Defines user groups for role-based access control. Currently the database recognizes three groups: admins, normal users, and read-only users.

Column Type Optional Default References Description Example
id mediumint unsigned No auto_increment Primary key. 2
name varchar(20) No Group name. members
description varchar(100) No Description of the group's purpose. normal read-write permissions

users_groups

Associates users with groups (many-to-many relationship).

Column Type Optional Default References Description Example
id mediumint unsigned No auto_increment Primary key. 2
user_id mediumint unsigned No users.id The user. 2
group_id mediumint unsigned No groups.id The group the user belongs to. 2

file

Stores metadata about uploaded files (datasets, flows, predictions, etc.).

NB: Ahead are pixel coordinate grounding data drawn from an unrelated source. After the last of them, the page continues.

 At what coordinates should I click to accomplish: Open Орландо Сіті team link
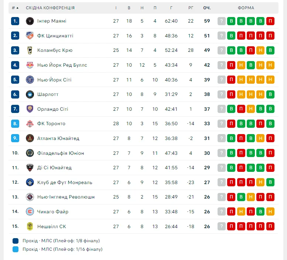pyautogui.click(x=52, y=109)
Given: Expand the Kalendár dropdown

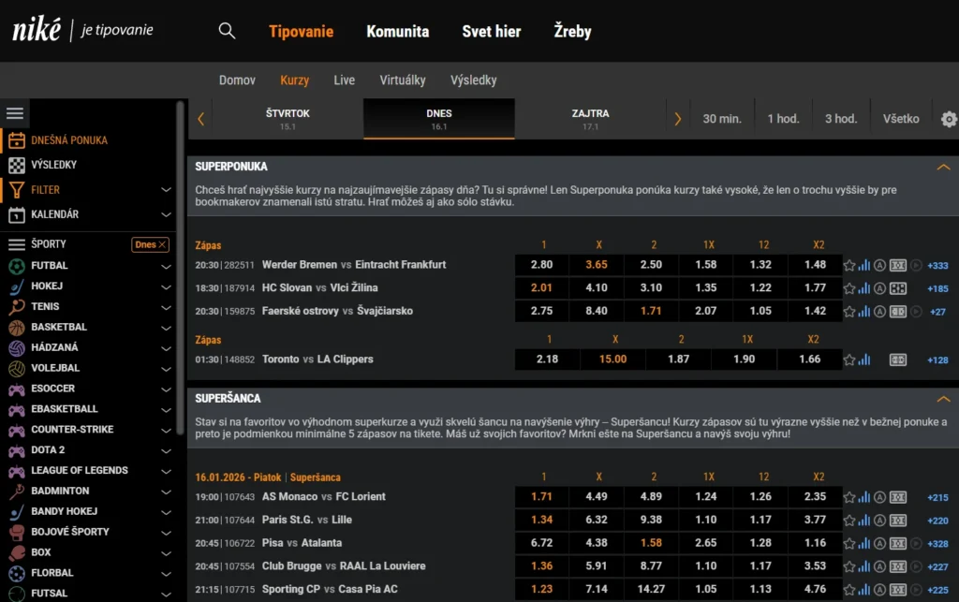Looking at the screenshot, I should tap(166, 214).
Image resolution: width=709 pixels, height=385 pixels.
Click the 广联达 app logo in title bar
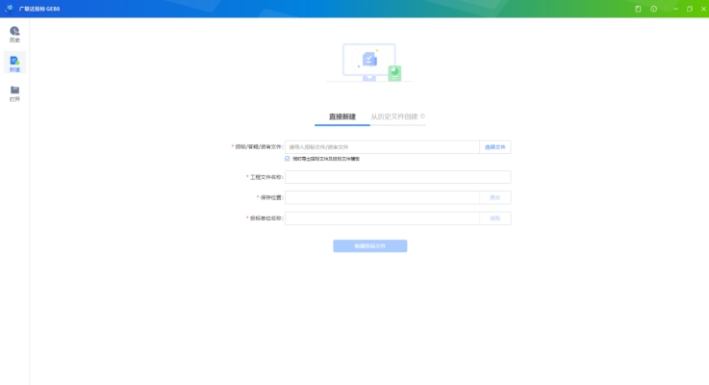[9, 9]
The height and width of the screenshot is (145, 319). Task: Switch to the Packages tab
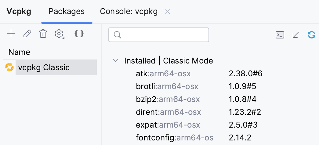point(67,12)
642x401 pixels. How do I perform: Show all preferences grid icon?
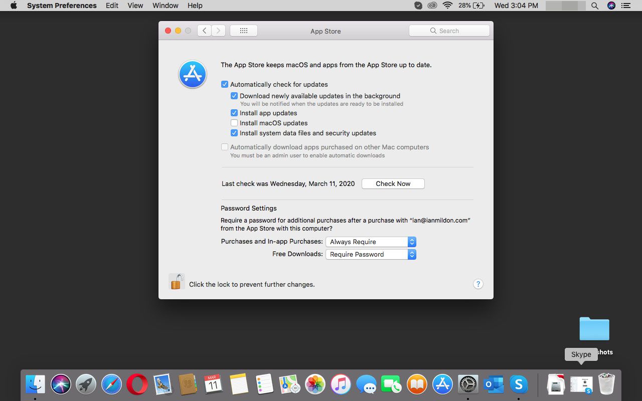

Column Type Optional Default References Description Example
id int No auto_increment Primary key. 1
creator int No User ID of the uploader. 2
creation_date datetime No When the file was uploaded. 2015-11-30 06:48:32
filepath varchar(256) No Storage path on the server. dataset/api/dataset_1_anneal.arff
filesize int No File size in bytes. 143338
filename_original varchar(256) No Original filename as uploaded. dataset_1_anneal.arff
extension varchar(16) No File extension (e.g., arff, csv). arff
mime_type varchar(32) No MIME type of the file. application/octet-stream
md5_hash varchar(64) No MD5 checksum for integrity verification. 43b29a3eb09e8fac9a8525c3c83abec8
type enum('dataset','implementation','predictions','userimage','run_trace','run_uploaded_file','url','misc') No Category of the file. dataset
access_policy enum('public','private','none','deleted') No 'public' Access control policy for the file. public

deprecated tables

There are also category and thread tables which were designed for a forum feature but are not used. The meta_dataset table is for requesting automated metadata set building, a feature which is not enabled. The access table is not used, access constraints are currently handled by columns in the respective table (e.g., dataset.visibility for datasets).